PONTO DE VISTA DO BATISTA

Coisas que incomodam

Quem já se acostumou a ler minhas patacoadas a cada fim de semana sabe que, de vez em quando, por algum motivo que a razão desconhece ou não explica, este escriba cai no poço da improdutividade, assim como qualquer outro mortal envolvido na ciranda da criação. É uma aridez mental, que angustia, mexe com os nervos! Premido entre a ociosidade sugerida pelo carnaval - que deixou de ser o sonho, a fantasia cênico-musical vivida em três dias – e a cobrança ditada por compromissos extras, senti se esfumaçarem temas com a inspiração, que também se tornou cinzas. Como tenho a obrigação de preencher este espaço, apelo para o manjado recurso do "enchimento de lingüiça" que, se nada acrescenta, também não tira pedaços, luxo que no desempenho de outras funções pode dar em complicações no Procon. Aqui, o máximo a acontecer é o leitor resmungar algo consigo mesmo, virar a página ou deixar o jornal de lado, se ele não for do tipo espalhafatoso, que grita sonoro palavrão diante de algo que o incomoda. Mas, isso eu não chego a saber!

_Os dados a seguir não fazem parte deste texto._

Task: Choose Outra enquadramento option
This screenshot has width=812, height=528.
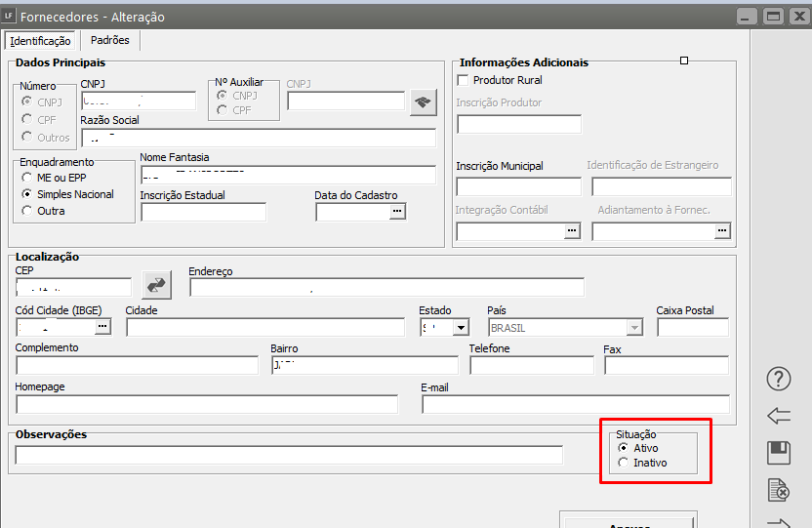Action: pos(27,210)
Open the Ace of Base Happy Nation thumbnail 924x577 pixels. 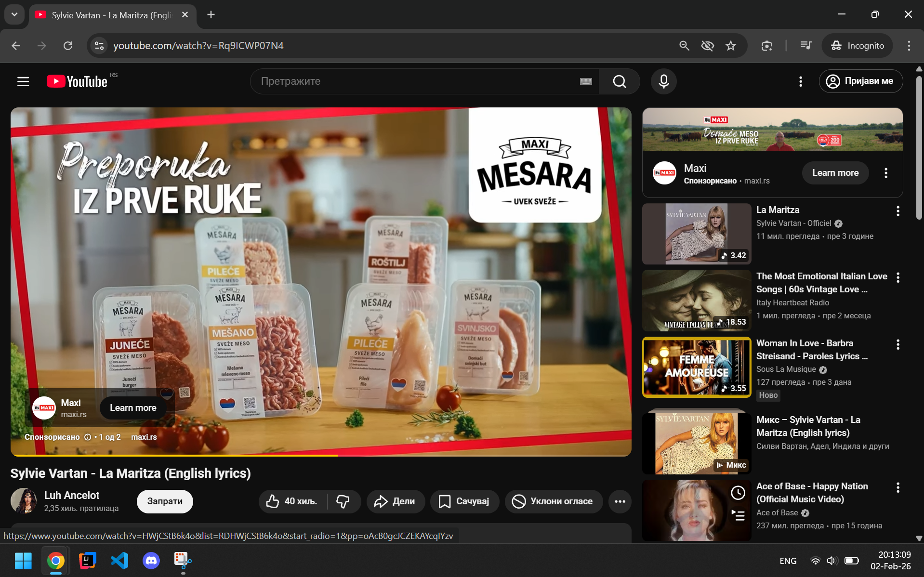coord(697,510)
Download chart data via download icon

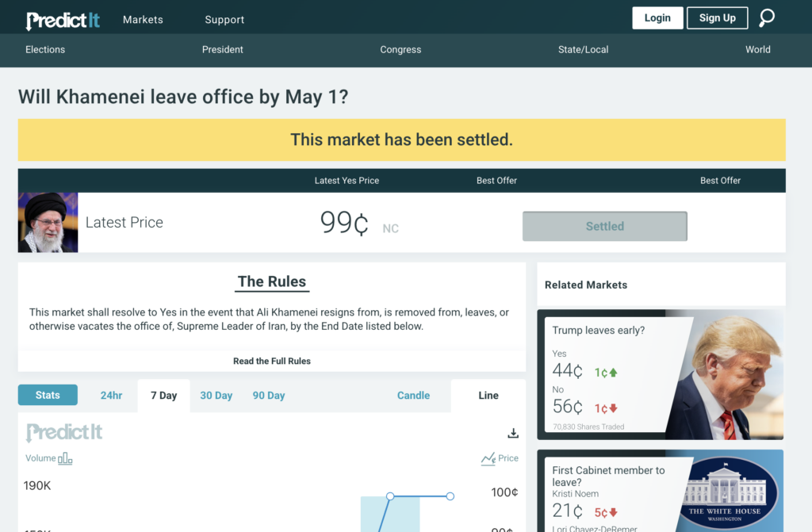coord(513,433)
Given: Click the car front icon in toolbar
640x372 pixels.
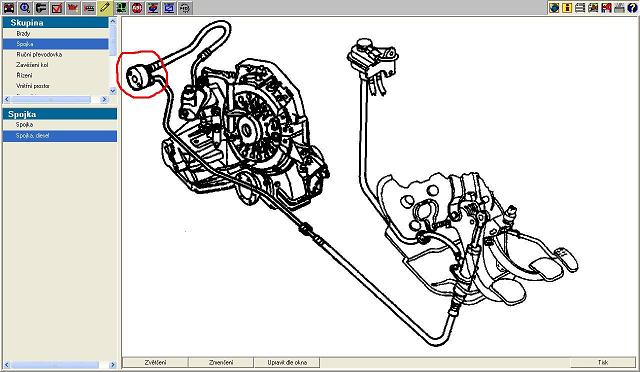Looking at the screenshot, I should click(x=9, y=8).
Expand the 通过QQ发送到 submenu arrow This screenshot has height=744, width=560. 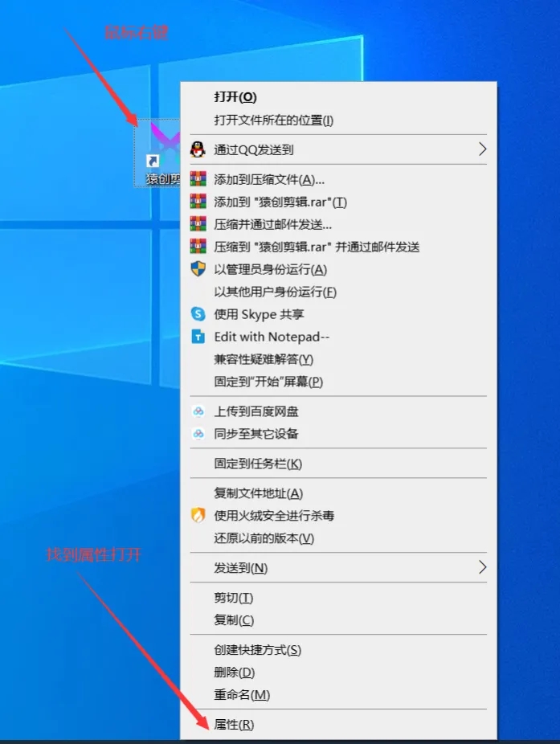tap(482, 149)
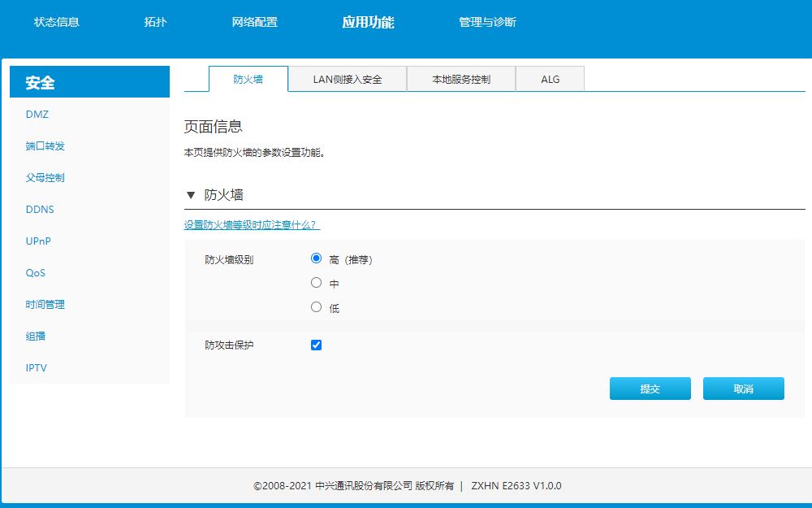
Task: Open 管理与诊断 in the top navigation
Action: pos(487,22)
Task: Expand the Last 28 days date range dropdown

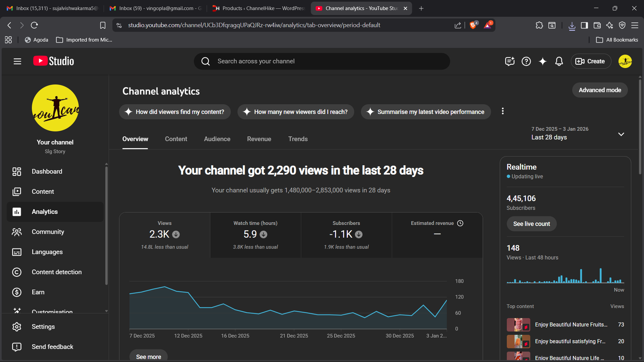Action: coord(621,134)
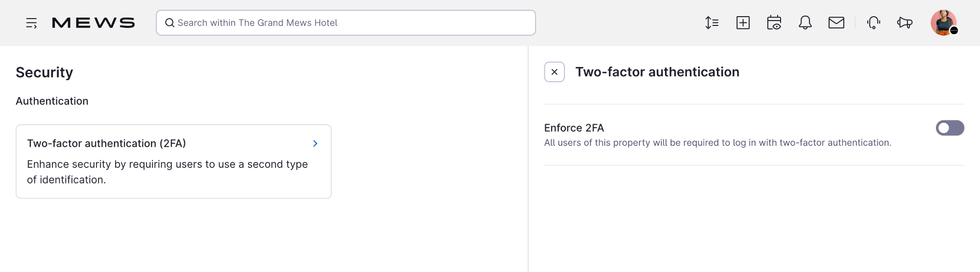Open the Two-factor authentication (2FA) card
The width and height of the screenshot is (980, 272).
coord(173,161)
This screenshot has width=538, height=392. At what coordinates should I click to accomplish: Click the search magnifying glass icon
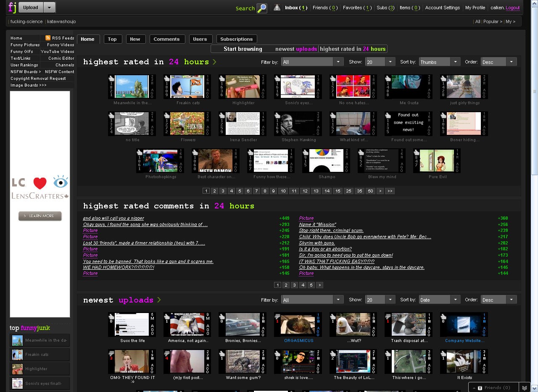(x=261, y=8)
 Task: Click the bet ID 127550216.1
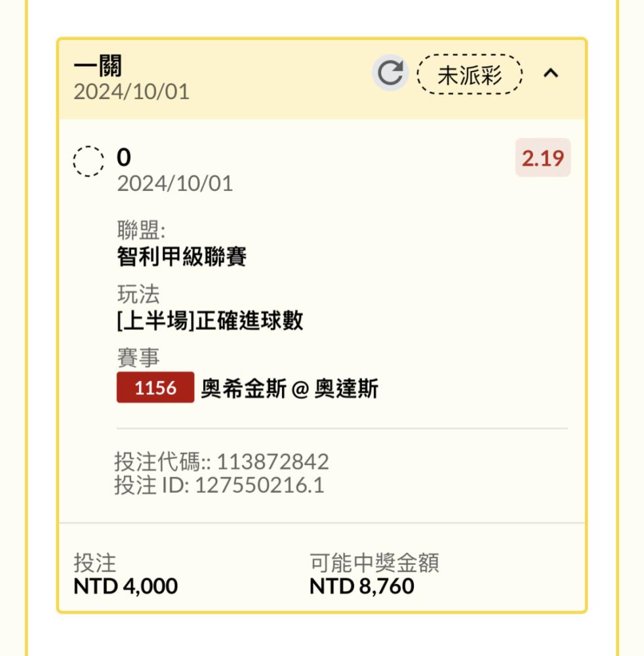pos(259,485)
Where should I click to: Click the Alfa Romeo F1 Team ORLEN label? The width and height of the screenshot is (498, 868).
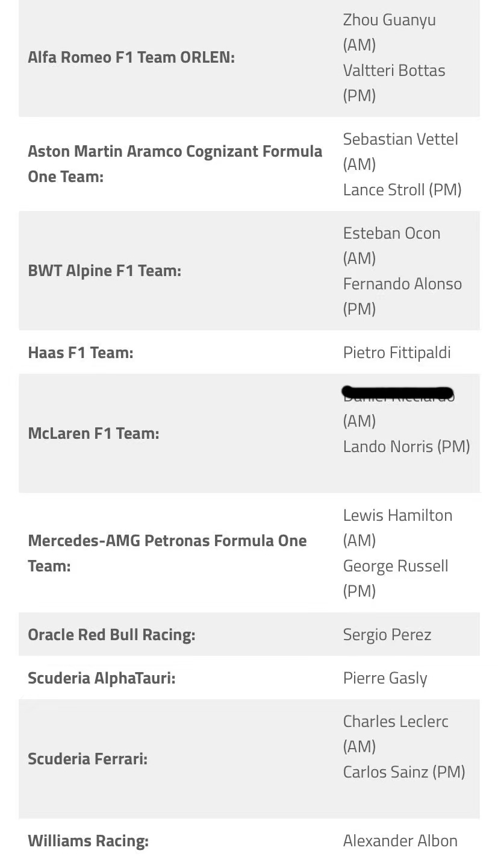[131, 58]
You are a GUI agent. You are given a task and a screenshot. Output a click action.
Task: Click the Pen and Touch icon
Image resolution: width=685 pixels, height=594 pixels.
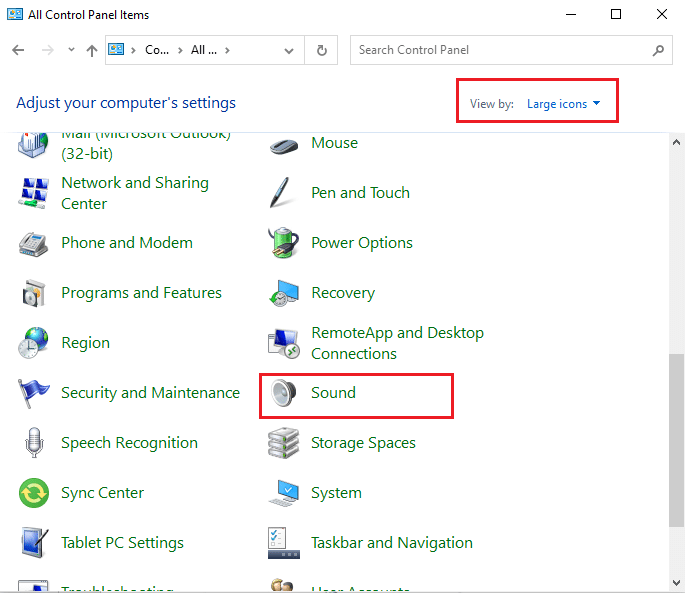coord(284,193)
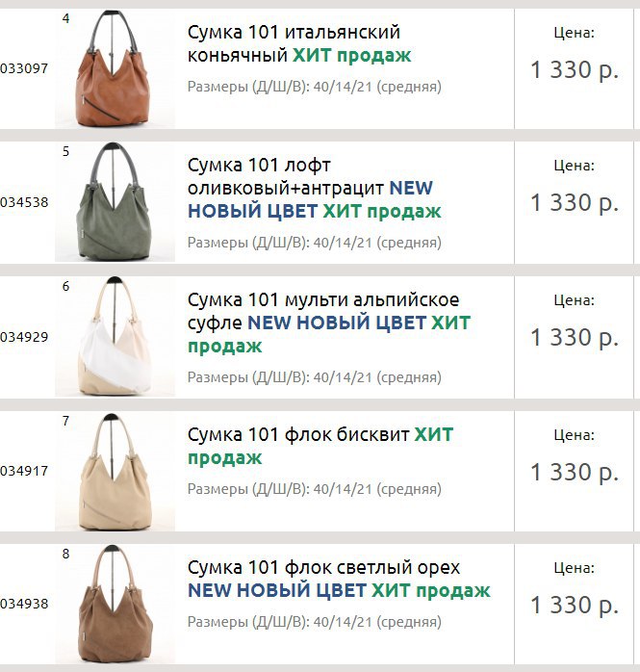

Não encontrar o que espera da leitura, ou ler assunto desinteressante pode ser algo que incomoda a pessoas, assim como me incomodam certas coisas desapercebidas por outros. Por exemplo, alguém já perguntou o porquê da semente de gergelim no pão de hambúrguer? Eu me pergunto, porque me incomoda o fato de não ver utilidade daqueles "carocinhos" insossos grudados na casca do pão. Não faria diferença a falta daquele agregado. Ou faria? No sabor, tenho quase certeza que não.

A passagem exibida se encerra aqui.